What Advisors Should Look for in a Turnkey Insurance Marketing Partner

A robust and proactive approach to integrating risk management solutions can help advisors differentiate their practices.

While the generational wealth transfer that will unfold over the next decade is expected to present advisors with unprecedented opportunities, it also will pose new challenges. Some advisors may lose assets because they failed to build relationships with clients’ heirs, or because their trust services partners’ priorities are not aligned with their own.

Others, however, may lose assets due to a completely preventable miscalculation: underestimating the importance of risk management tools and insurance solutions as part of the estate planning and wealth transfer process. Put simply, a client’s heirs and surviving family members are much more likely to stay with an advisor who takes the time to prepare them for the loss of a loved one well in advance.

While many advisors still view insurance as a commodity, a robust and proactive approach to integrating risk management solutions can help advisors differentiate their practices, establish strong relationships with clients’ heirs and retain assets across generational lines.

Of course, no one should expect advisors to master the complex insurance market in addition to wealth management. By working with insurance marketing organizations that have the expertise to support them, advisors can incorporate strong risk management capabilities into their practices without having to invest a great deal of incremental time or resources. Many of these organizations have evolved well beyond providing access to products from multiple carriers and processing support to offer services that position them as value-added partners for advisors.

Here are the key features advisors should look for:

Traditional marketing organizations take a predominantly reactive approach toward supporting advisors, responding to their requests for quotes and new policies but rarely providing more valuable strategic insight. Because of this, wealth management professionals would be better served working with an organization that can leverage their deep understanding of the advisor’s business and extensive risk management experience to proactively suggest estate planning solutions and other opportunities that the advisor may not spot on his or her own.

Such options may include exploring buy-sell agreements and key-man insurance for advisors who work primarily with business owners, or starting conversations on policy reviews and trust document updates for advisors with high-net-worth clients, among many others.

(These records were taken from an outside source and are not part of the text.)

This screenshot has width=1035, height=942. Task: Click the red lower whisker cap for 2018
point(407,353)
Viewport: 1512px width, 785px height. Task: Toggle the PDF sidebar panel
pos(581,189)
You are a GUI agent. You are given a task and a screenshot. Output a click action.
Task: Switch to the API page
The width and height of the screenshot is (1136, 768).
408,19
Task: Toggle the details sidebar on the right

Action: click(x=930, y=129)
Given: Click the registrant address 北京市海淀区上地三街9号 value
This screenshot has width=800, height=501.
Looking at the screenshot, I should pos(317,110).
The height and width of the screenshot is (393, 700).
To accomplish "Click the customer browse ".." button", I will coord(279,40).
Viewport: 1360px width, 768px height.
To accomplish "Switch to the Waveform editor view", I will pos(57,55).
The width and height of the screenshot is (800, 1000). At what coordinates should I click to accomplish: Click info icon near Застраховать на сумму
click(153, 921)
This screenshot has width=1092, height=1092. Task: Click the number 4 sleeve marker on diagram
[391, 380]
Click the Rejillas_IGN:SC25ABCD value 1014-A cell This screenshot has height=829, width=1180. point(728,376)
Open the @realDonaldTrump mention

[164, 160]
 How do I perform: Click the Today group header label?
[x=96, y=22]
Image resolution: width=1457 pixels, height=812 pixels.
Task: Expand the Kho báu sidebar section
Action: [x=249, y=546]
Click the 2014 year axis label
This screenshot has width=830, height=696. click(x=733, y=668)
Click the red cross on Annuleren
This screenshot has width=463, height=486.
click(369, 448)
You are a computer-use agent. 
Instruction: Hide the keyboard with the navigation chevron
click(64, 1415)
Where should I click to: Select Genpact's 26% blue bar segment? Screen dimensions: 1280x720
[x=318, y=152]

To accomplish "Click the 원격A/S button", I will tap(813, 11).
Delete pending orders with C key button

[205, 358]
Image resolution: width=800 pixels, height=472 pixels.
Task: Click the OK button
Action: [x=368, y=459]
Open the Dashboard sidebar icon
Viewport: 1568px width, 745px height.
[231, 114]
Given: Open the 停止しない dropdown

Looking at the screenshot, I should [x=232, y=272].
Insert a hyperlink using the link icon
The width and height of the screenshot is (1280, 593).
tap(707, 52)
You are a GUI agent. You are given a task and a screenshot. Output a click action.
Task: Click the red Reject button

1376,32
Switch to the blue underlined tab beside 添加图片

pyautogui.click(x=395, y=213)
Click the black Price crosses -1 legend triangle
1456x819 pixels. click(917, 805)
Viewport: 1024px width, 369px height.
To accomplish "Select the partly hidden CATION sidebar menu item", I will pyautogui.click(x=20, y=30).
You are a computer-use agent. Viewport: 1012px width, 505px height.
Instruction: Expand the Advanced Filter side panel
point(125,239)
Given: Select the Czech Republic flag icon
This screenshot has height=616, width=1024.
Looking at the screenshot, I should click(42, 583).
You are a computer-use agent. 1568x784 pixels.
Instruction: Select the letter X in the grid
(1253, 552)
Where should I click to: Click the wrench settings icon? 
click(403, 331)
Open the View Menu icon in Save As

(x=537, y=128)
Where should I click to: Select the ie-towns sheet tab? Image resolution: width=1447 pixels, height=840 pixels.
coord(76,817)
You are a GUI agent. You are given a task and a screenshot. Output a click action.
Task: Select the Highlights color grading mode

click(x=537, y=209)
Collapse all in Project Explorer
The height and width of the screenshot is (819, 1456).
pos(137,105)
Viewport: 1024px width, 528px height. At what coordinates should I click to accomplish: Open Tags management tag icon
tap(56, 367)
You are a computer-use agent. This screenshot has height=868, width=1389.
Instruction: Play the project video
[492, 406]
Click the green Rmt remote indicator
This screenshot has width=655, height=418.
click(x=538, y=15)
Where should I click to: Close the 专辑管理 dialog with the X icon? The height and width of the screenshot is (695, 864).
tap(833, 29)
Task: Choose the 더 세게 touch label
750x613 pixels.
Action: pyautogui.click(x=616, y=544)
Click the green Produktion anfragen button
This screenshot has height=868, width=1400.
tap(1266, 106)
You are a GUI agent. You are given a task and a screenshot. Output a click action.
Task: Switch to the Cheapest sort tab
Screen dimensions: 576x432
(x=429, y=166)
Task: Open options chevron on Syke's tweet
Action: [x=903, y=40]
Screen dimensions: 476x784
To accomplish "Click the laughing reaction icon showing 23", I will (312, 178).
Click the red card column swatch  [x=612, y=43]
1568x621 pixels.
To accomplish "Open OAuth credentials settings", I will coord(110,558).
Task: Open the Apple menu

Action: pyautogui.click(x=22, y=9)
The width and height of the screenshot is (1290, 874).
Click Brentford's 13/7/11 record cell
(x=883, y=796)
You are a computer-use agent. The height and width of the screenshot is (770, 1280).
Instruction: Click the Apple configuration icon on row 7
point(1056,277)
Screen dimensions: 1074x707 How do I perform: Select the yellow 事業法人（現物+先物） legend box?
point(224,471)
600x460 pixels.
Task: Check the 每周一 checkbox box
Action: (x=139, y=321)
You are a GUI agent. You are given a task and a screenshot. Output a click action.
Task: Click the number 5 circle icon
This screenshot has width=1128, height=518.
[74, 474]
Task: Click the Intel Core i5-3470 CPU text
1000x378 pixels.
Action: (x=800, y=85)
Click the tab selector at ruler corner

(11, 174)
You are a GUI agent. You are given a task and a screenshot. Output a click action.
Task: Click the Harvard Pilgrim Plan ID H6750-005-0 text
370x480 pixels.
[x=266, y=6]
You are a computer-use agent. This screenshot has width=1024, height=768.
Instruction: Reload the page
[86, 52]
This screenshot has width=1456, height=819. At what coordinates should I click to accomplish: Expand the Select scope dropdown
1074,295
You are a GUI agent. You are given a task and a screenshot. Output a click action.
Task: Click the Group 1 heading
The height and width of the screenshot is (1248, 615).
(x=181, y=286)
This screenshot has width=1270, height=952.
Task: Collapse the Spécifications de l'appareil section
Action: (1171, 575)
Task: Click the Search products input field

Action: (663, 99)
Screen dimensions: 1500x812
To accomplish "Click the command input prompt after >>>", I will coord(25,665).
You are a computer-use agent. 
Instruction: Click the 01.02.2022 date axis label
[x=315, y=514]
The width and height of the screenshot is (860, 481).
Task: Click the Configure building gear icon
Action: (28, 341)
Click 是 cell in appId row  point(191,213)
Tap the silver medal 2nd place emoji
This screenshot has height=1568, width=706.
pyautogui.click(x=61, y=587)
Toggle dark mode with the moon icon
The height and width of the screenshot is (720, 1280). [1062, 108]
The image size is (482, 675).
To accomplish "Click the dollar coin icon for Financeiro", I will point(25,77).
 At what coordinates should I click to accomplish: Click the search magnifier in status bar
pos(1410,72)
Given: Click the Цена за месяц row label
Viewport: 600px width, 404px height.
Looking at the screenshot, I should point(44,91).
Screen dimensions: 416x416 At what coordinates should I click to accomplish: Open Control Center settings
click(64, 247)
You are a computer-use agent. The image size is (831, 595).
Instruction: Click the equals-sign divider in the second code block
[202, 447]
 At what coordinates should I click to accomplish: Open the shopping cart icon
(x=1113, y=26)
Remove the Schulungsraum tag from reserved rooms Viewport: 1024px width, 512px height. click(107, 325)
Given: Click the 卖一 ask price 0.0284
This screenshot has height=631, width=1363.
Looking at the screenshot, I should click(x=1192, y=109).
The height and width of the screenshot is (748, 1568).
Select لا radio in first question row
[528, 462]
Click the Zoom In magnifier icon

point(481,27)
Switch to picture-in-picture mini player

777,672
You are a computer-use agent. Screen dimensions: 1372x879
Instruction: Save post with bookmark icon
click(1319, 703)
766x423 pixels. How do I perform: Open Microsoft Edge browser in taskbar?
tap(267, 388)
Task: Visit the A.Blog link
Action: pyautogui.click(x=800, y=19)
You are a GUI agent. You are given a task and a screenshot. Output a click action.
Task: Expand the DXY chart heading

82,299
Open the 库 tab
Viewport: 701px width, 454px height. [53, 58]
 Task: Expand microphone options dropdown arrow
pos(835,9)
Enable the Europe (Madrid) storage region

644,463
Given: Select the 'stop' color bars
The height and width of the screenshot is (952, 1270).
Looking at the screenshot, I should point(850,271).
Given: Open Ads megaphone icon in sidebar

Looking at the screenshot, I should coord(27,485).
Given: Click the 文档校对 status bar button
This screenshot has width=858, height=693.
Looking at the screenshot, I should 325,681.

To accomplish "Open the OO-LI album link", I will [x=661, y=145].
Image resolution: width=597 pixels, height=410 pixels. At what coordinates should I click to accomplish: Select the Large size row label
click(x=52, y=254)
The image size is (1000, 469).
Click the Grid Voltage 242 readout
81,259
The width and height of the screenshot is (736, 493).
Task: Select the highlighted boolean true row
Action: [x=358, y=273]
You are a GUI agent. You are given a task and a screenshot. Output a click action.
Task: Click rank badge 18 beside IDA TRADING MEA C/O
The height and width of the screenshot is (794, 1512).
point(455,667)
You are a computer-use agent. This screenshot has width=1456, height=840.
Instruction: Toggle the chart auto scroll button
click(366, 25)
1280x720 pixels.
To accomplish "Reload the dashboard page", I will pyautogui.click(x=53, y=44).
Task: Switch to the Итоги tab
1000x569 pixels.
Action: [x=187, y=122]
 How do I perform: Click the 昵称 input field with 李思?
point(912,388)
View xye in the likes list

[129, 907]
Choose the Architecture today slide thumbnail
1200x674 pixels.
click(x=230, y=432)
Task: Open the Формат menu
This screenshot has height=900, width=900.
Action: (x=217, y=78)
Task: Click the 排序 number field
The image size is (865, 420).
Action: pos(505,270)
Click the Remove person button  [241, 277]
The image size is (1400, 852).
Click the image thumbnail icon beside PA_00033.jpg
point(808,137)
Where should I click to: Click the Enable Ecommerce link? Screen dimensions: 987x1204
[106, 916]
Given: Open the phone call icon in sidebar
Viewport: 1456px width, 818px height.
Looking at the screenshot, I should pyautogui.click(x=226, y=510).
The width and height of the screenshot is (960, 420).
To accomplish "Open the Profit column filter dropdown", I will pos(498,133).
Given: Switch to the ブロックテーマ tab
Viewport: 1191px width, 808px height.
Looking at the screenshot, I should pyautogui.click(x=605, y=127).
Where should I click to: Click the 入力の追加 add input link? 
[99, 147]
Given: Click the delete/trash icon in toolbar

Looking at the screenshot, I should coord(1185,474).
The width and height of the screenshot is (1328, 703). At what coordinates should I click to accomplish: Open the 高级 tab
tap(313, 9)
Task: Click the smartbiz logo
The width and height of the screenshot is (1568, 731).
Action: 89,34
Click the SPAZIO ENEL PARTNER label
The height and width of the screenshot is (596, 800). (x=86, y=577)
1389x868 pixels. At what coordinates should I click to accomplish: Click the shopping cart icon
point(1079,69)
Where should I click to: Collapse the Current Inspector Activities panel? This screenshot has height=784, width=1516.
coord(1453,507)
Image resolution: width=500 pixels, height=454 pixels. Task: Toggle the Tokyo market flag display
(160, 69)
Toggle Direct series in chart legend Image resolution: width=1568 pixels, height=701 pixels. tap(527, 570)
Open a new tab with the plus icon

To operate at peak efficiency while also providing comprehensive risk management solutions for larger clients, advisors should seek out insurance marketing organizations that have developed cross-disciplinary teams of experts who can serve as ‘bolt-on’ insurance solutions groups for advisors faced with challenging client situations.

Such teams should include estate planning attorneys and tax specialists, in addition to experts in every applicable type of insurance product — all of whom should be fully familiar with advisors’ practices and how to serve them most effectively. These teams also ideally will have access to experienced case managers and highly trained underwriters who can, among other functions, identify the best carriers for clients with various medical impairments.

To help advisors continually expand their understanding of how insurance products can address client challenges, such organizations should demonstrate a consistent commitment to providing both one-on-one training and one-to-many educational resources (including weekly ‘tips & tools’ emails on various sales concepts; monthly webinars; archives of topical articles; breakout sessions at conferences and more).

Importantly, the goal of these resources and training programs should be to help advisors re-envision how estate planning and wealth transfer discussions connect to — and can be better served by — a broader approach to risk management, rather than seeking to turn advisors into insurance experts per se.

As the current historical transfer of assets progresses, advisors may soon find that the skills and business models that helped them succeed in the past will not help them maintain momentum in the future. To retain assets across generations, advisors will need to understand the central role insurance solutions play in the estate planning process, and collaborate with insurance marketing organizations that can help them seamlessly expand their strategic capabilities in this area.


Adam Malamed is executive vice president and chief operating officer at Ladenburg Thalmann Financial Services (www.ladenburg.com). Paul Lofties is senior vice president of wealth management at Ladenburg.